Find my highlights from the video below:

Mergers & Acquisitions

“If synergies are real then it’s a very good idea to make an acquisition”

Horizontal vs vertical deals

Horizontal acquisitions are much easier. Vertical deals seldom work as the buyer doesn’t understand the business.

Culture is the most important factor in mergers – in horizontal deals its often wise to fire the top guy as the culture is seldom aligned. In vertical acquisitions, you need to keep the people at the top as you don’t understand the business as well as them.

Main synergies in horizontal acquisitions in the cable business

“The two most important and straightforward synergies in the cable business are programming costs and overhead costs.” 

Programming costs - you get them down due to bargaining power, driven by size

Overhead costs - you don’t need two offices if you have operations in a nearby town

Financial synergies - Sometimes you can optimize taxes by buying a money-losing business

Operating synergies - Be skeptical on these

Revenue synergies - Use the existing platform to distribute the new programming content. 

 Due diligence

“There is no easy answer on how to best conduct due diligence - you need to learn the business the best you can, use the best people you can find and you need to avoid becoming emotional in order to understand if the acquisition will work out or not.”

The people who are most affected by the merger are often not involved in the diligence process which is a mistake. The lower level staff must be involved. Lack of diligence is what kills most deals.

 Leverage

“I like leverage, I think leverage is your friend if you are prudent about it”.

What is the optimal amount of leverage? It very much depends on the predictability of the cash flow stream from the business. The more predictable - the easier it is to increase leverage. Up to five times cash flow is good. But you need to understand how much capital the business really needs. In manufacturing businesses, you shouldn’t take it up nearly as high.

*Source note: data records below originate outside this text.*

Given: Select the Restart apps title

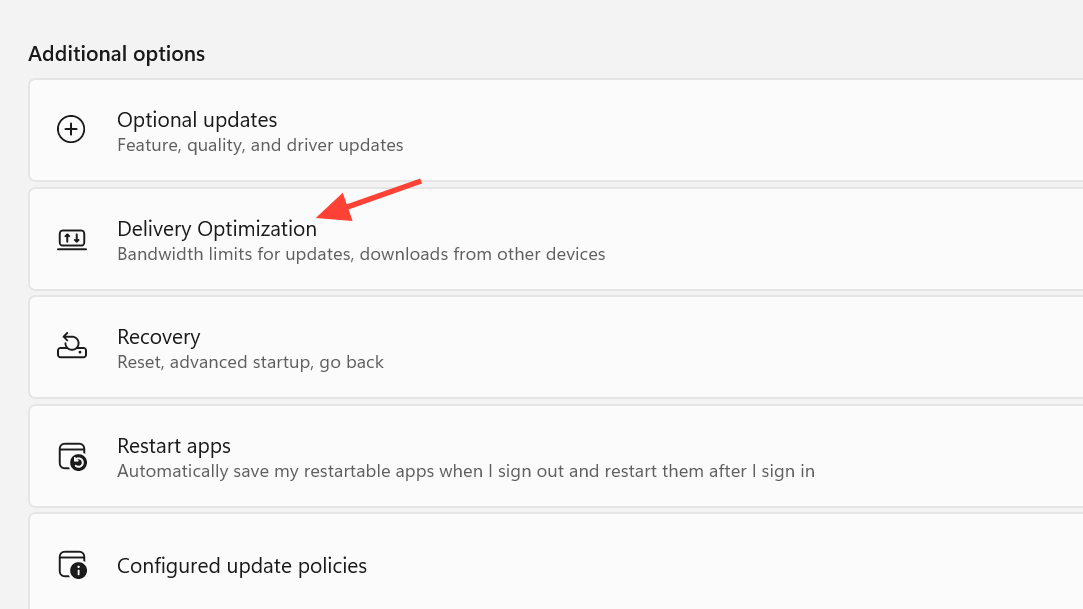Looking at the screenshot, I should (x=174, y=446).
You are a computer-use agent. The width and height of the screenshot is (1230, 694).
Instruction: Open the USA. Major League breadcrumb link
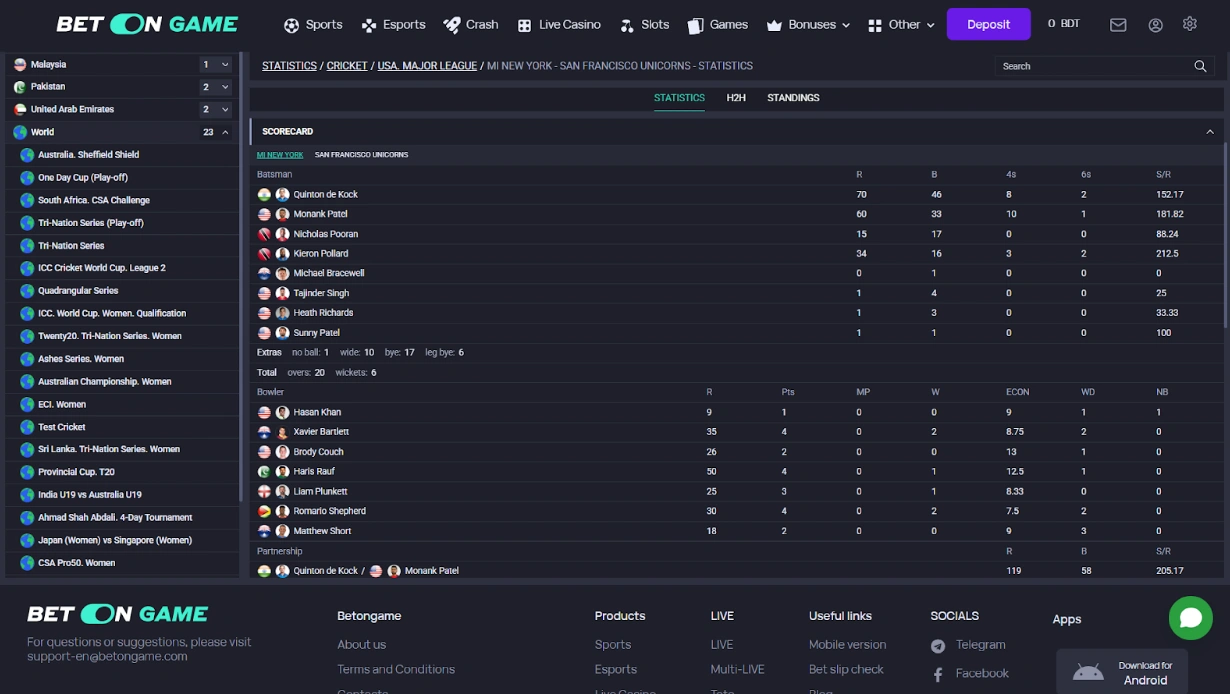point(427,66)
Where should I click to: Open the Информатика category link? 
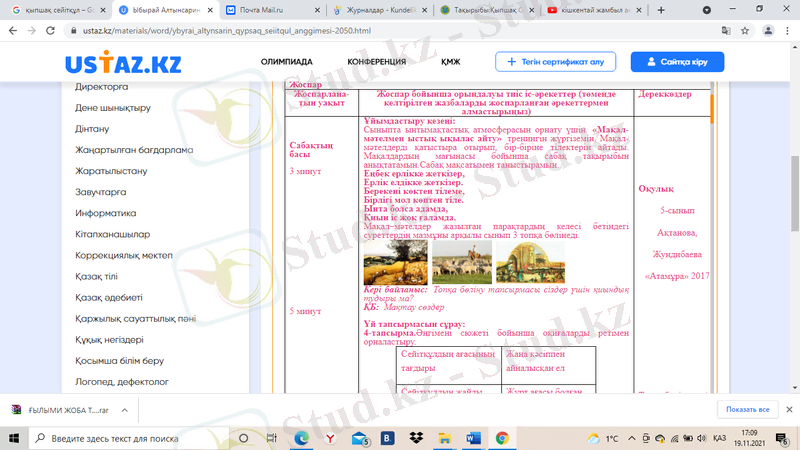(x=105, y=213)
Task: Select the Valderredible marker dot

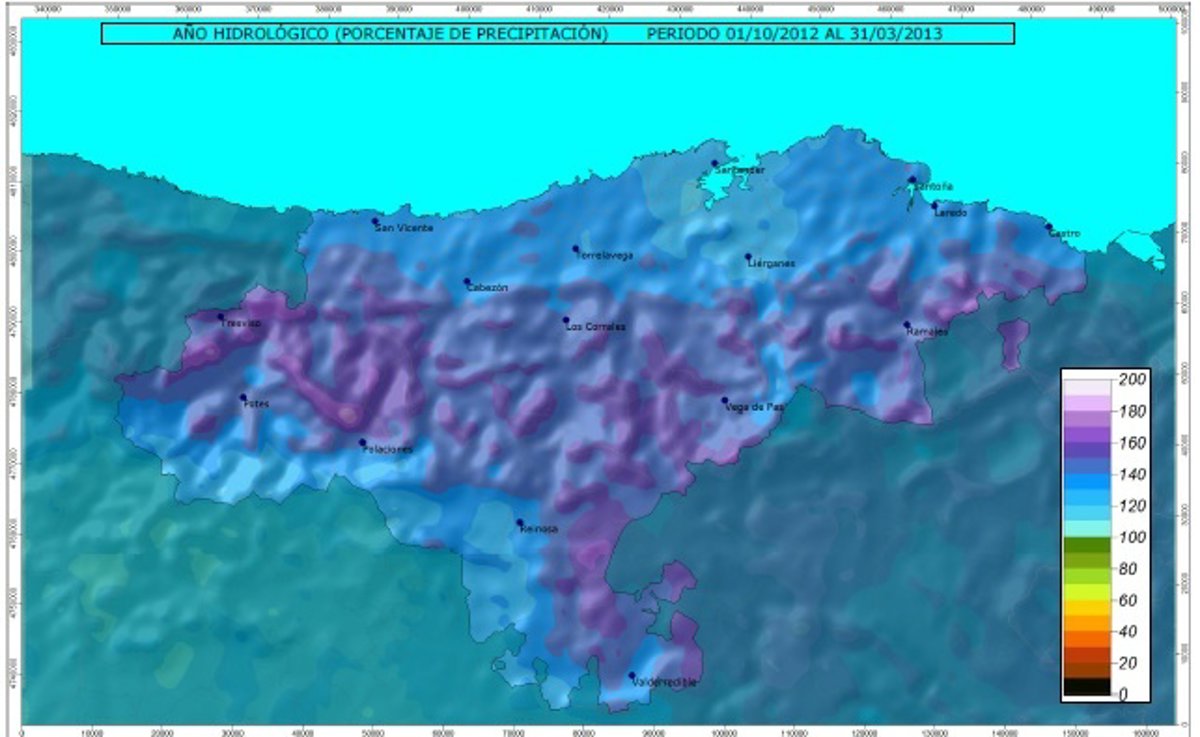Action: pos(632,675)
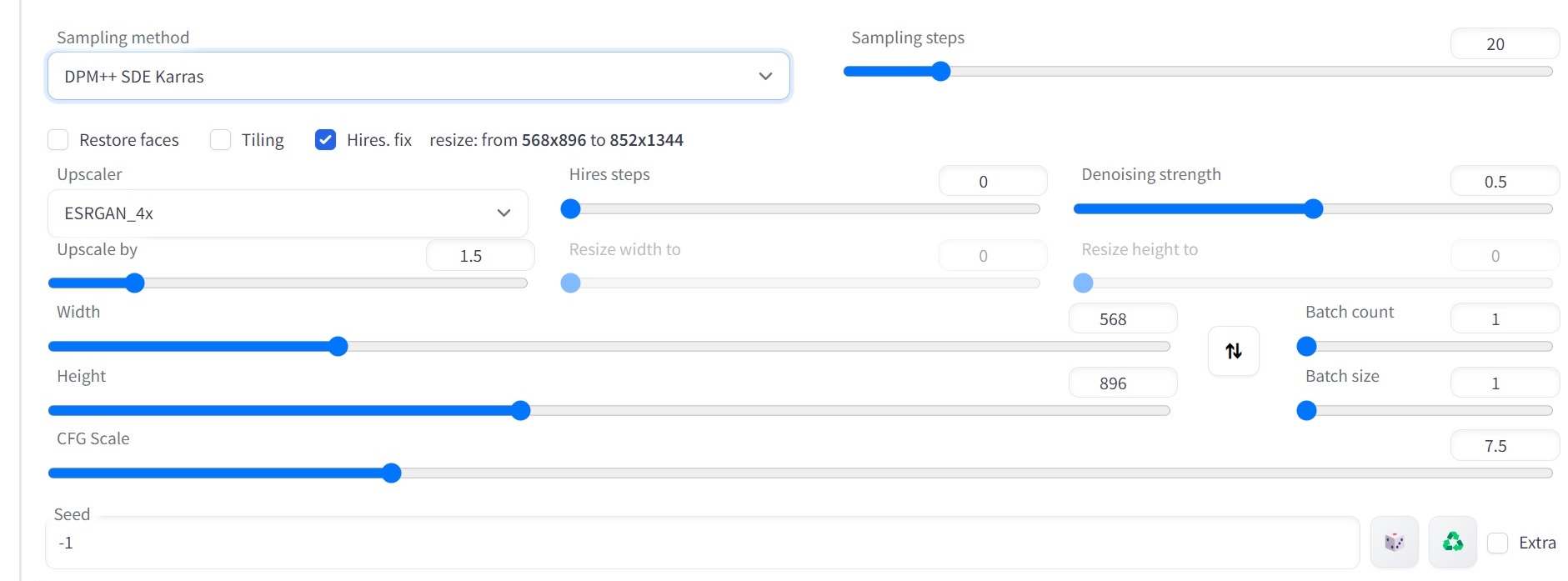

In Liberty Global International (editor’s note: where Malone is chairman) four times EBITDA is the floor and five times is the ceiling. If you can’t find an acquisition, then you buy back shares and take the leverage ratio back up. It’s also very much a function on how much you can borrow for - if you can borrow cheap then your ROE can be very high.

Taxes and offshore money

“The Government is your partner, you just don’t want them to take their share early.”

If you buy a company with stock, you are not able to amortize the cost over time and reduce future taxes against your operating profit which you can do with cash or debt. 

Monetizing tax losses - you must use the tax law as a friend.

Tax deductions on debt interest

“No wonder why money is not invested in the US”.

Bringing money back to the US leads to high taxes - business therefore keeps the money offshore (editor’s note: at the time the US tax rate was 35% which was brought down to 15% changing the dynamics a bit).  When you look at international business the money shown on the balance sheets is offshore. 

 Tracking stocks

“Tracking stocks has only worked for us and not for others and that is down to me having control over the whole structure”

The benefits of a tracking stock are that there are no tax costs in separation. Furthermore, if one business is profitable and the other isn’t then you net the two and reduce taxes. The sum of the parts value is also clearer as the right investors can own the respective stocks. The focus from management on its business is also better.

Other reasons for issuing a tracking stock: Sometimes you are not allowed to spin-off a business. Other times the business is not ready to live on its own.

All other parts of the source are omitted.